To make it easier for people living in countries that do not use the GPA system, let us stick with percentage points. Typically, grades are assigned a value between 0 and 100%. What this means is that if one’s percentage points were to be ‘redistributed’, this would detract from one’s final grade the exact amount of percentage points that were redistributed. This should be obvious. Let us think of the matter in utilitarian terms, with the assumption that each person assigns the same value to each percentage point. What this means is, that the top 10% lose utility in exactly the same proportion that the others gain that utility. This, however, goes against one’s natural sense of justice: why should one person be harmed so that other, undeserving, people gain? In economic terminology this sort of situation is known as Pareto optimality, which means that no one can gain without someone else losing.

Now let us imagine a slightly different, but still plausible scenario. Occasionally some schoolwork allows for bonus points, where if one scores over 100%, the extra percentage point(s) can be transferred to another paper. It is quite common for students to calculate exactly the grades they need on the remaining assignments and/or tests in their class in order to get the grade they want. So imagine that a student has amassed a very large number of bonus points—so many that even if she receives a zero on all of her subsequent assignments and tests, she will still receive a final grade of 100% in the course.

It is this latter case which corresponds to the acquisition of income in the real world, rather than the case presented in the video. It is no doubt the case that anyone with a net worth of a million dollars would be able to live a relatively comfortable life without working, provided they do not concern themselves with extravagances. Even if a disaster occurred, e.g. one’s house caught on fire, one would still be able to make up the loss without needing to fear for one’s future financial security. In the same way, if a student has exactly the amount of bonus points to guarantee that he will have a final grade of 100%, he will be indifferent about any more bonus points that he is given; he loses nothing by having his extra percentage points redistributed, so he has no reason to object to redistribution. To return to economic terminology, the state of our fictitious economy prior to redistribution is not Pareto optimal: because the redistribution of extra bonus points (above the aforementioned threshold) does not harm the high-grade student, other, low-grade students can be made better off without making the high-grade student worse off.

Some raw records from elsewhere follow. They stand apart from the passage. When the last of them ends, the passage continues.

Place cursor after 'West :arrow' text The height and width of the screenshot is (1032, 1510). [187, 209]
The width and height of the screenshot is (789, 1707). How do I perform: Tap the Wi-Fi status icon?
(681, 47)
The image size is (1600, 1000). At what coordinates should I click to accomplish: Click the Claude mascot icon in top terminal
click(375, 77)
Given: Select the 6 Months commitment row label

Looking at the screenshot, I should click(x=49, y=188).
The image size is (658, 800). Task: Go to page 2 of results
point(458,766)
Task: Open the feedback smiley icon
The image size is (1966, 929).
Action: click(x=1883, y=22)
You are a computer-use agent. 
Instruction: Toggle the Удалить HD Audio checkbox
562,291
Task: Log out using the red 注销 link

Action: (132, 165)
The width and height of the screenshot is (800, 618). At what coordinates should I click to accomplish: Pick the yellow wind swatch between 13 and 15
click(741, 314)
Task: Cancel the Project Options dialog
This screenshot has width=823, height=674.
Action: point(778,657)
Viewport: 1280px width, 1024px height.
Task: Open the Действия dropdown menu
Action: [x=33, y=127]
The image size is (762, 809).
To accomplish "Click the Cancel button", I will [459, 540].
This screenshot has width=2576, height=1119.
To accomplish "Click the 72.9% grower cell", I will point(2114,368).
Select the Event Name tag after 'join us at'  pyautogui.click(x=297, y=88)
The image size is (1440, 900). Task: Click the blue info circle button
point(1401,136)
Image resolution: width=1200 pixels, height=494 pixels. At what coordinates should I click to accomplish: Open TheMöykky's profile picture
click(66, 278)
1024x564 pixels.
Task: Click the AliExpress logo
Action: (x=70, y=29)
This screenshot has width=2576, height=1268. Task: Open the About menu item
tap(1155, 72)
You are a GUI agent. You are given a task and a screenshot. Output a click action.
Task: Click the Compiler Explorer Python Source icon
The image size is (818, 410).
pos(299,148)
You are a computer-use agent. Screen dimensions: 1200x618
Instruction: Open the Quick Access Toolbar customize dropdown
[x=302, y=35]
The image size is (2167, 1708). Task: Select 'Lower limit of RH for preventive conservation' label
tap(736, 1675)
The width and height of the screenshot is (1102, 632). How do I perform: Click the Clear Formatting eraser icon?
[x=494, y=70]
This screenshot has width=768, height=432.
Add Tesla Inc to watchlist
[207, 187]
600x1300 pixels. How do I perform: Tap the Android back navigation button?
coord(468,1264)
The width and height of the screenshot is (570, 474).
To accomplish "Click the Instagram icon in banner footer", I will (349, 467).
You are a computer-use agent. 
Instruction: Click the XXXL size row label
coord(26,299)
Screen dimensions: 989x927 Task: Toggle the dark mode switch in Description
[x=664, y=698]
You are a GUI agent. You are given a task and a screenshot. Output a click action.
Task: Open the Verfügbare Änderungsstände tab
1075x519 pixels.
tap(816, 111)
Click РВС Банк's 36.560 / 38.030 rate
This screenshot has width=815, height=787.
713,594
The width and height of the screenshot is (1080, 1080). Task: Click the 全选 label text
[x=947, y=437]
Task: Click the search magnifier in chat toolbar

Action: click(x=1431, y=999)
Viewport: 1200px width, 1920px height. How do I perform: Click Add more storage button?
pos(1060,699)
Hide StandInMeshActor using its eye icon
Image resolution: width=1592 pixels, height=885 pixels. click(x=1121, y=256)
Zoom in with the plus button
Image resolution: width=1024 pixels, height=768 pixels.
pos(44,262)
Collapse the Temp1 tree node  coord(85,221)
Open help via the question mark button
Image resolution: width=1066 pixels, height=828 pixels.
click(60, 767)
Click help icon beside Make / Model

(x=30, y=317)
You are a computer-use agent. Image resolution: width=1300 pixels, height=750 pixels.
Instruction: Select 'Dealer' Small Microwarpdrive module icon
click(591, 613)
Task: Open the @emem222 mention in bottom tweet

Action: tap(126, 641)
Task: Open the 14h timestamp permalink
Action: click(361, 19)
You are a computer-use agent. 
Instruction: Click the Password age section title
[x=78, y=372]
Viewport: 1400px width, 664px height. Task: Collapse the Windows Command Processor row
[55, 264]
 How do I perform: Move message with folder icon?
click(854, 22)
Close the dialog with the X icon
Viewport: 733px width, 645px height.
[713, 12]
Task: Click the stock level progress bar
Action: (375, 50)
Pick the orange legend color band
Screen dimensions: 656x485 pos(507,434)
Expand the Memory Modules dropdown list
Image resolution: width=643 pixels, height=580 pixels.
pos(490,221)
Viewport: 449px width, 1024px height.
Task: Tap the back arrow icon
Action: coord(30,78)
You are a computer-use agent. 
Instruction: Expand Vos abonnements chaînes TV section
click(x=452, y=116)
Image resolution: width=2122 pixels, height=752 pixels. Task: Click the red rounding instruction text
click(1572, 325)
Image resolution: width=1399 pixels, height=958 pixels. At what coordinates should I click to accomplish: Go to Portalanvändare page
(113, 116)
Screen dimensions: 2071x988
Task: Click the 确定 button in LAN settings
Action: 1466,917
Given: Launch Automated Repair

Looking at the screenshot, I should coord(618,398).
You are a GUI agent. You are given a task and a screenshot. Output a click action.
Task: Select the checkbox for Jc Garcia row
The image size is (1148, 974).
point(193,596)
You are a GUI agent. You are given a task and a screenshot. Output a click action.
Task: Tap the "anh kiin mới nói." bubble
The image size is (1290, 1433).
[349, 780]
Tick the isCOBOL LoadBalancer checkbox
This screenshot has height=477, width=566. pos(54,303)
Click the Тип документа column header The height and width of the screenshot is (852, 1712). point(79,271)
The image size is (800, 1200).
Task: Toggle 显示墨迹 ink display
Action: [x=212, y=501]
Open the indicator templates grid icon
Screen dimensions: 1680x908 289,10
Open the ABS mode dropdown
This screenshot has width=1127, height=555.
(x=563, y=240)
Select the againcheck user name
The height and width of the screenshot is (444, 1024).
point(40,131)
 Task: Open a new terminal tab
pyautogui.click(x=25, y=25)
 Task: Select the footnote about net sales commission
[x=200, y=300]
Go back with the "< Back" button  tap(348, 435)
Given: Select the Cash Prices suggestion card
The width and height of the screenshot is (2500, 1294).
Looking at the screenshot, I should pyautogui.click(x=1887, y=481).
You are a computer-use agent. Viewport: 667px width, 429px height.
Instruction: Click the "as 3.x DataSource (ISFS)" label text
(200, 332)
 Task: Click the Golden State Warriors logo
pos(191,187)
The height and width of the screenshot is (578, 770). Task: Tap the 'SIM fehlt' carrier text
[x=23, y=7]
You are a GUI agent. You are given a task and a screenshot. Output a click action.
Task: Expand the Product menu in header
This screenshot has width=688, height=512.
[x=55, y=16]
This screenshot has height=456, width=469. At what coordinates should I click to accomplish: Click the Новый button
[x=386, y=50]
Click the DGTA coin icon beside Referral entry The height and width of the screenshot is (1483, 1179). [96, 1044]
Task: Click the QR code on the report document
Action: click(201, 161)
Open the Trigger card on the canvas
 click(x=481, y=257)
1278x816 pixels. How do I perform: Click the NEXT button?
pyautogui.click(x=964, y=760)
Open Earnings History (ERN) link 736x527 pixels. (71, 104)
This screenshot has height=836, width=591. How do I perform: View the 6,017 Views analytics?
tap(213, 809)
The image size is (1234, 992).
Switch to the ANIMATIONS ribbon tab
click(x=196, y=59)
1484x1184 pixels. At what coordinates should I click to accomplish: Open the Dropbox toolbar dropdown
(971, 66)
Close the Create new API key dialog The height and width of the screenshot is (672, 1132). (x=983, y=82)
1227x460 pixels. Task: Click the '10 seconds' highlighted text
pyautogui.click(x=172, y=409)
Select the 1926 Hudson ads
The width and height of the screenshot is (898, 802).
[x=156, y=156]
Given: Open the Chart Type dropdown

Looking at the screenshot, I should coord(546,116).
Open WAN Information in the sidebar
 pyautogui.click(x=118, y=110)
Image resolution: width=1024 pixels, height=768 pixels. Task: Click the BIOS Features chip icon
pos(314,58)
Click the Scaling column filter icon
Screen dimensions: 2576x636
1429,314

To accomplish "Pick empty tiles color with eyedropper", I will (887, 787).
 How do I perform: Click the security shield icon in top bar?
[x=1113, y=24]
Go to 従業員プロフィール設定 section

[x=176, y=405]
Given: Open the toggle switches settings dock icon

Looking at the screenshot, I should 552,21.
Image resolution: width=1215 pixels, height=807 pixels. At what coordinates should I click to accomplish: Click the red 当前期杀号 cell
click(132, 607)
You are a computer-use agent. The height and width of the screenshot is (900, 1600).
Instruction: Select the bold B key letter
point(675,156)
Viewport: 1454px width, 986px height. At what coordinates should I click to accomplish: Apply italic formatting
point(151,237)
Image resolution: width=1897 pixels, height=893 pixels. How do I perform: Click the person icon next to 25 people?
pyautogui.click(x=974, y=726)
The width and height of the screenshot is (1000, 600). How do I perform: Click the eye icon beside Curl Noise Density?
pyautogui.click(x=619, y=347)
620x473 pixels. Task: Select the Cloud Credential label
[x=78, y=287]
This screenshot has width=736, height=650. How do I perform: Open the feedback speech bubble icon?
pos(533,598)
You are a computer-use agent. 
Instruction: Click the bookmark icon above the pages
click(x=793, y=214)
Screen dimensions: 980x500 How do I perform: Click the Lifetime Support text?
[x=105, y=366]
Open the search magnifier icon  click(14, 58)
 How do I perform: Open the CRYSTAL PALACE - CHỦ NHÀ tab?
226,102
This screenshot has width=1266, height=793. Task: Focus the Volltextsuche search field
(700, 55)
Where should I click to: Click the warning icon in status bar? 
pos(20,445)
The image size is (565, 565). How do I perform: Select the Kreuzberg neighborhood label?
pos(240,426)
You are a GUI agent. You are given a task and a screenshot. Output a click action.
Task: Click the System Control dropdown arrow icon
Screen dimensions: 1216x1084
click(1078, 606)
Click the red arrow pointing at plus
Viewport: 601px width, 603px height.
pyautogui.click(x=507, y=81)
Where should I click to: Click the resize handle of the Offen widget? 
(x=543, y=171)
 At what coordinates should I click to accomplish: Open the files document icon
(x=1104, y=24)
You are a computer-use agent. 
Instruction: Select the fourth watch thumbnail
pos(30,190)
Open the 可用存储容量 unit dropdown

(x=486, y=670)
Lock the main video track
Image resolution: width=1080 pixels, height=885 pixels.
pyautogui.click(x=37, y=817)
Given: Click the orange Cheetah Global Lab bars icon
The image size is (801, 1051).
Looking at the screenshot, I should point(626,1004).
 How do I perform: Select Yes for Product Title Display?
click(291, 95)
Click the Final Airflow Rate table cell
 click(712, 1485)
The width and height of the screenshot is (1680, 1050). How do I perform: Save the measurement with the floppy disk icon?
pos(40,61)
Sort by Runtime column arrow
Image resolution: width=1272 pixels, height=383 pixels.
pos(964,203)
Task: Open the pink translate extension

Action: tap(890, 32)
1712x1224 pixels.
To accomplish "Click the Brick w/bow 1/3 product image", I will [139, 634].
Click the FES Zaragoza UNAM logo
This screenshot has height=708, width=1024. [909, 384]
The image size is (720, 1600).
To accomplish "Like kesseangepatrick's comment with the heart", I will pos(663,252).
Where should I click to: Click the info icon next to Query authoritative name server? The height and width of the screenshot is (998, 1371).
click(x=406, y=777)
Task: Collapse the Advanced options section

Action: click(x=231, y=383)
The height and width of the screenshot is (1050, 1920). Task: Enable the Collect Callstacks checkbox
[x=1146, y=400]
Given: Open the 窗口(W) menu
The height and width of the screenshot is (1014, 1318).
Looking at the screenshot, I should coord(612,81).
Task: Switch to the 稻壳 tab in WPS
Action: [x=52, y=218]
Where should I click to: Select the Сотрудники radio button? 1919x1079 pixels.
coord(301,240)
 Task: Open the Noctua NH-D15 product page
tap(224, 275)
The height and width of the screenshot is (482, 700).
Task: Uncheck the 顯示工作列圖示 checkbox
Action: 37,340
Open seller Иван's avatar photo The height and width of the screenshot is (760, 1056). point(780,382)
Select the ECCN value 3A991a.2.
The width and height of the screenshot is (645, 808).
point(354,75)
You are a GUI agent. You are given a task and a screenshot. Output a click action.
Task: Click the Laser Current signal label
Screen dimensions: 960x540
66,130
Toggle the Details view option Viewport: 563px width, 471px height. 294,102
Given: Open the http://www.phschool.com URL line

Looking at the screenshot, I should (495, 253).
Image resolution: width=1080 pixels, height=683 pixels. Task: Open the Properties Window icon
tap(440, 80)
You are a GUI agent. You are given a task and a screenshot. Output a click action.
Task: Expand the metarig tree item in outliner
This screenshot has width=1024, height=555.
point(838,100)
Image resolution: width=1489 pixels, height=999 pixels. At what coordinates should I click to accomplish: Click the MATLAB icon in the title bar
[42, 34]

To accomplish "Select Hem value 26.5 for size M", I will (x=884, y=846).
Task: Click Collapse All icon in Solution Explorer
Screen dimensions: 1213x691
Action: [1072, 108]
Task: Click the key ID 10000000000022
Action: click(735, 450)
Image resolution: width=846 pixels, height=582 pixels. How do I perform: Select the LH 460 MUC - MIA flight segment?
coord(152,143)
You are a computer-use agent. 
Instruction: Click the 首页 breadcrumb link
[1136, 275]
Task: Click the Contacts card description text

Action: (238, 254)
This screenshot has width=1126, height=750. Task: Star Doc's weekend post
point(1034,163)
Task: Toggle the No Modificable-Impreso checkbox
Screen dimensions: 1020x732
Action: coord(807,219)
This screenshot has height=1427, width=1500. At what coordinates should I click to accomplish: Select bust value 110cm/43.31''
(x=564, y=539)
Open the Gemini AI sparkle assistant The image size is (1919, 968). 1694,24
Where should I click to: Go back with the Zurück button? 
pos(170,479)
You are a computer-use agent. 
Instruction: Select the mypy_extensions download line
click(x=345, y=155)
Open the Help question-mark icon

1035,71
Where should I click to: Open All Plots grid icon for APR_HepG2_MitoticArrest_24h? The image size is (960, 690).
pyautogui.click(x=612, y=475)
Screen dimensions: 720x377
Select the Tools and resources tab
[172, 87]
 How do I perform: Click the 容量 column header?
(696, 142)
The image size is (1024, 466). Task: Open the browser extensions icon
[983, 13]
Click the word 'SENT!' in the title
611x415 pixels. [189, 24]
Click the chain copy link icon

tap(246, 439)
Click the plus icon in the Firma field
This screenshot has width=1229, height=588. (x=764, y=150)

To drive home the point, the only way that the analogy expressed in the video would be applicable to real life would be if there were a maximum income, after which point taxation became 100% (with, perhaps, infrequent ‘bonuses’), which is obviously not the case.

Hence, the only relevant questions remaining to be asked about the data in our imaginary scenario are 1) whether the bonus points are the property of the top-grade student, to be used any way s/he wishes, as, e.g., in a scenario where bonus points can be spent on luxury goods; and 2) whether it is people’s own fault that they are unable to become wealthy, or whether society is ultimately to blame—i.e. to whose agency a given person’s poverty should be attributed. These, however, are at root metaphysical questions, the kind that philosophers have thought about for millenia, and for which no solution is likely forthcoming. So it would seem that much of the public debate about welfare revolves around different attempts of patching up various gaping holes in philosophy. Moreover, the particular type of attempt to which one gravitates is typically chosen without any conscious contemplation, but often more or less out of habit, i.e. by what views one has previously been exposed to.

Suffice it to say, then, that appeals to metaphysical concepts are insufficient to convince people of whether welfare is justified. In other words, the vast majority of public discourse on the topic of welfare can safely be thrown in the garbage without a second thought. If we hope to say anything meaningful at all about such issues, our best best would be to focus on empiricism, i.e. such questions as whether the value added by such measures (in terms of increased productivity, decreased need for health care, etc.) is sufficient to justify their cost.